Une quatrième victime présumée est revenue mercredi sur le viol que Marius Borg Høiby, fils de la princesse héritière de Norvège, est accusé d'avoir commis sur elle en 2024 alors qu'il était déjà sous le coup d'une enquête policière. 

Né d'une relation antérieure au mariage de sa mère Mette-Marit avec le prince héritier Haakon en 2001, M. Høiby est actuellement jugé pour 38 chefs d'accusation, dont quatre viols et des violences sur des proches, passibles au total de 16 ans de prison. Le jeune homme de 29 ans conteste les accusations les plus graves. Mercredi, le tribunal d'Oslo a entendu la quatrième victime présumée de viol qui est revenue sur la nuit du 1er au 2 novembre au cours de laquelle Marius Borg Høiby est accusé d'avoir commis des actes sexuels alors qu'elle dormait et de les avoir filmés à son insu.

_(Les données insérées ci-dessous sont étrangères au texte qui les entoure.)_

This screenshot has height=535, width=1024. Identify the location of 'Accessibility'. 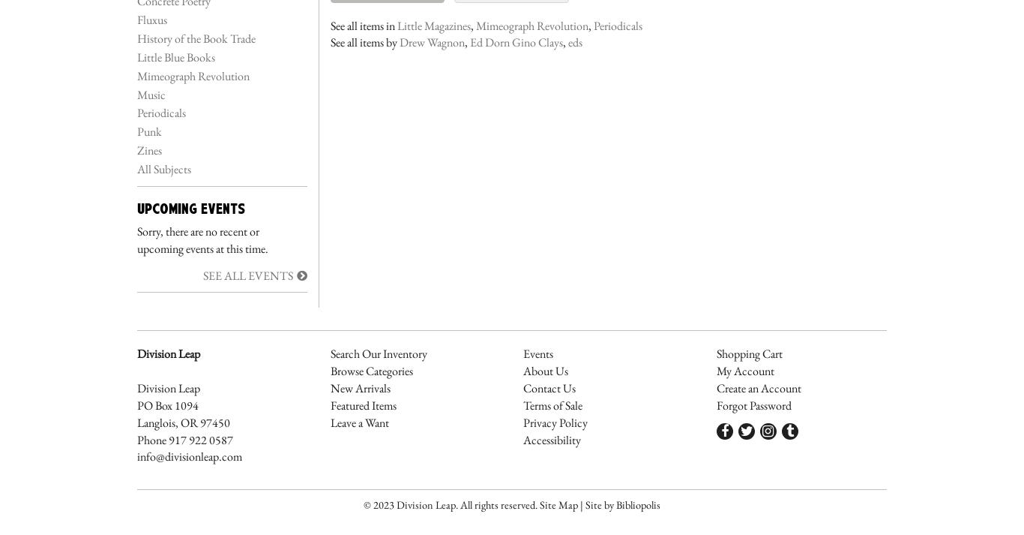
(523, 439).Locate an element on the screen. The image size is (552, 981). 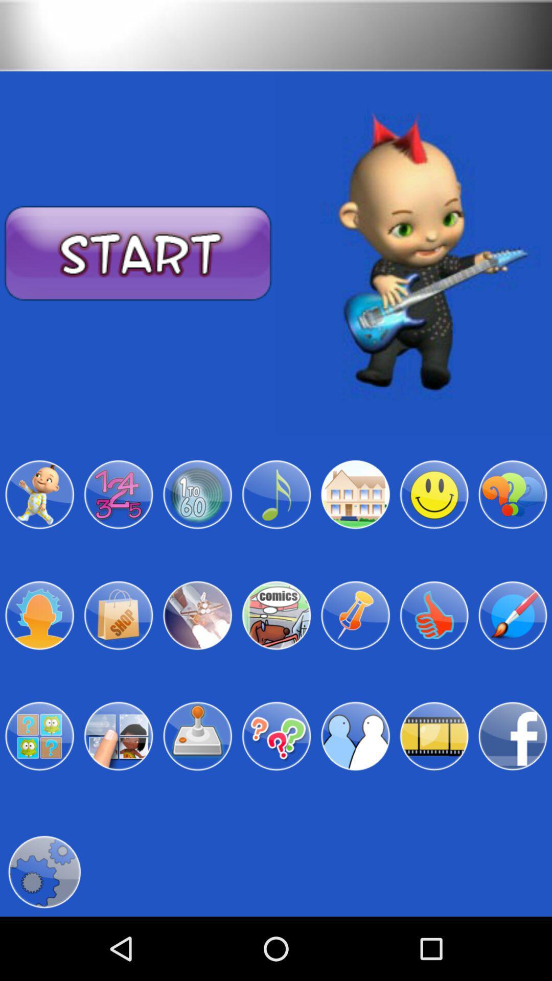
facebook icon is located at coordinates (513, 737).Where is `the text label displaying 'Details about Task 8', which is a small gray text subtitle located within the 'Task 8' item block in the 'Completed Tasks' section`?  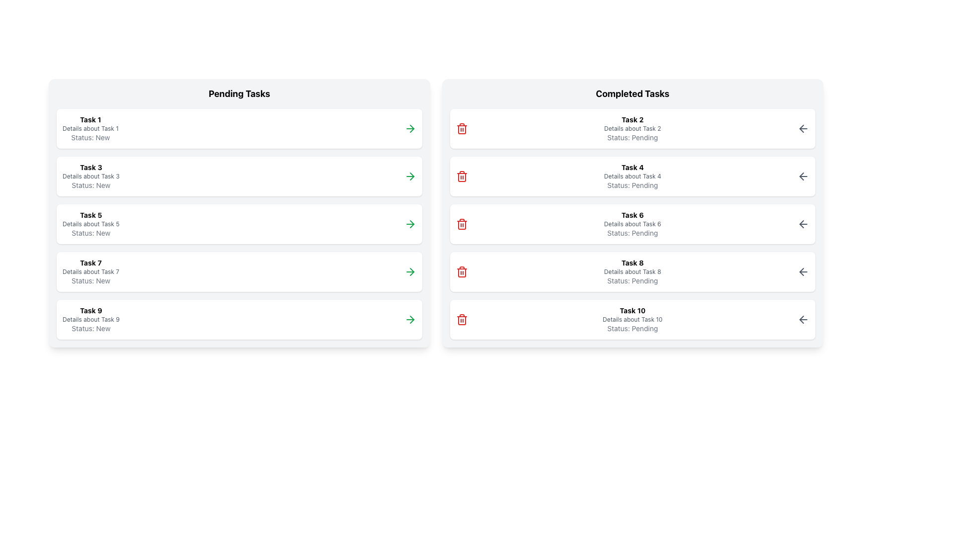
the text label displaying 'Details about Task 8', which is a small gray text subtitle located within the 'Task 8' item block in the 'Completed Tasks' section is located at coordinates (632, 272). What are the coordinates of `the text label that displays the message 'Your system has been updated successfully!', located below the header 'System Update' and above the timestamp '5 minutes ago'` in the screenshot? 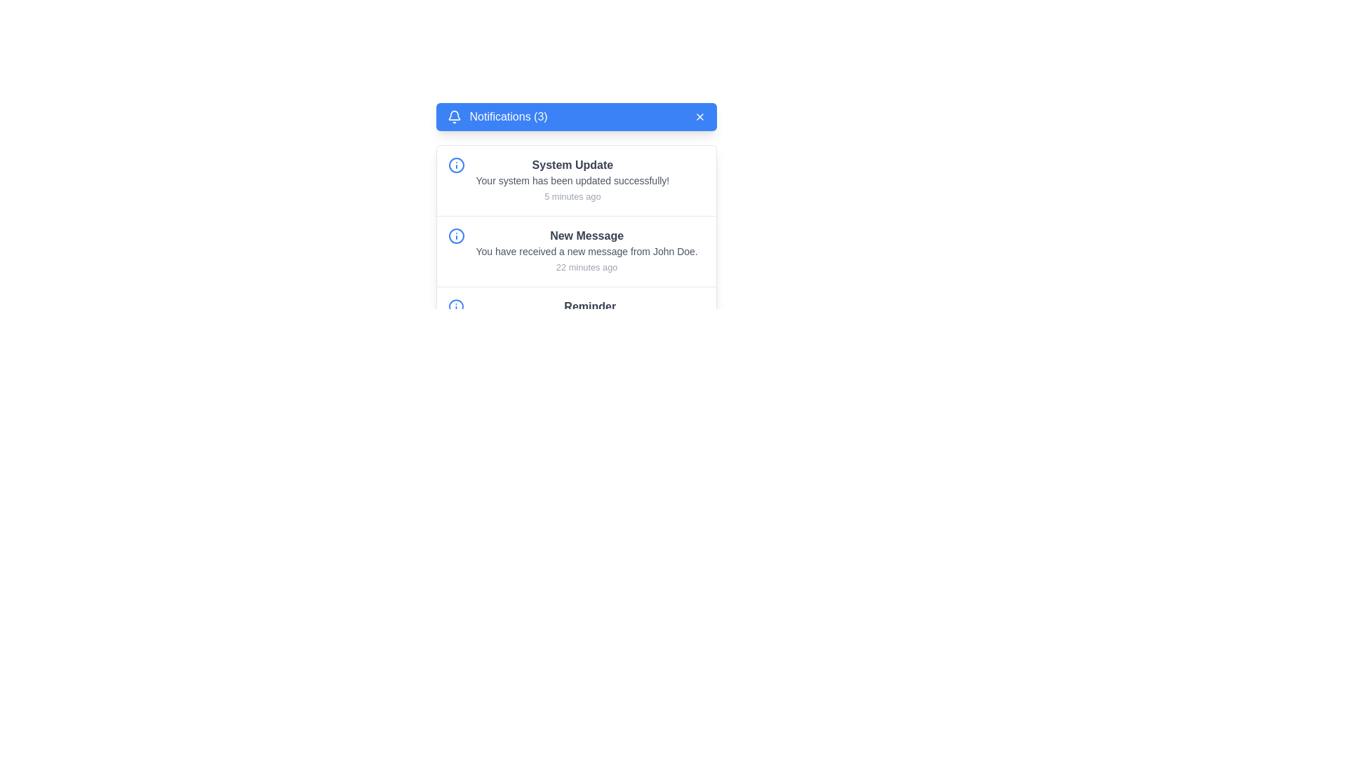 It's located at (572, 180).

Comme pour les trois autres viols présumés, les faits se seraient produits lors d'une nuit arrosée – au cours de laquelle l'accusé aurait aussi consommé de la cocaïne – après des premiers rapports sexuels consentis dans la chambre d'hôtel de la jeune femme. Après lui avoir dit qu'elle voulait dormir, elle a été réveillée par «un coup violent» au niveau des parties génitales, a-t-elle témoigné. «Je ne sais pas s'il a essayé d'introduire plusieurs doigts ou toute la main», a-t-elle détaillé. «Mais j'ai ressenti quelque chose de dur contre mon bas-ventre.»

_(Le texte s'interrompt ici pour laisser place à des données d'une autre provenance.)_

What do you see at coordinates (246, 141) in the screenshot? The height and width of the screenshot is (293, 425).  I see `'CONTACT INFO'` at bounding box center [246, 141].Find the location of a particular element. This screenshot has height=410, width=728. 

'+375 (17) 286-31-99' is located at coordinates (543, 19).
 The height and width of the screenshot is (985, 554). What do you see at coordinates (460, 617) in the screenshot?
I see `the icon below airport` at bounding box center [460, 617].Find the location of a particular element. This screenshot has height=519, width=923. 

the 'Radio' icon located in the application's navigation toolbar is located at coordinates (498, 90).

«Je me rappelle avoir sursauté, parce que c'était douloureux. Je me suis figée, puis je me suis rendormie», a-t-elle ajouté. M. Høiby est accusé d'avoir filmé 27 vidéos et pris quatre photos à caractère sexuel cette nuit-là, dont une partie montre, selon le parquet, que la jeune femme dormait. Il doit livrer sa propre version des faits jeudi. Depuis le début, il nie les accusations de viol, affirmant que tous les rapports sexuels étaient consentis et qu'il n'avait pas pour habitude d'en avoir avec des personnes qui dorment.

«J'ai eu la nausée»

A l'époque de ce quatrième viol présumé, il faisait déjà l'objet d'une enquête policière après avoir été arrêté le 4 août 2024, soupçonné d'avoir agressé sa compagne la nuit précédente. L'enquête, notamment l'exploitation des photos et vidéos retrouvées sur les différents téléphones et ordinateurs de l'accusé, avait conduit la police à l'inculper également pour viols pour des agissements sexuels commis alors que les femmes n'étaient pas en état de s'y opposer.

Les quatre victimes présumées n'ont réalisé qu'elles avaient, selon l'accusation, été violées qu'ultérieurement, lorsque la police leur a montré les images et leur a expliqué leur caractère potentiellement répréhensible. «J'ai eu la nausée et j'ai été choquée», a déclaré la jeune femme mercredi. «J'avais des souvenirs de ce qui s'était passé (...) mais, dans ma tête, je n'avais pas défini ça comme une agression».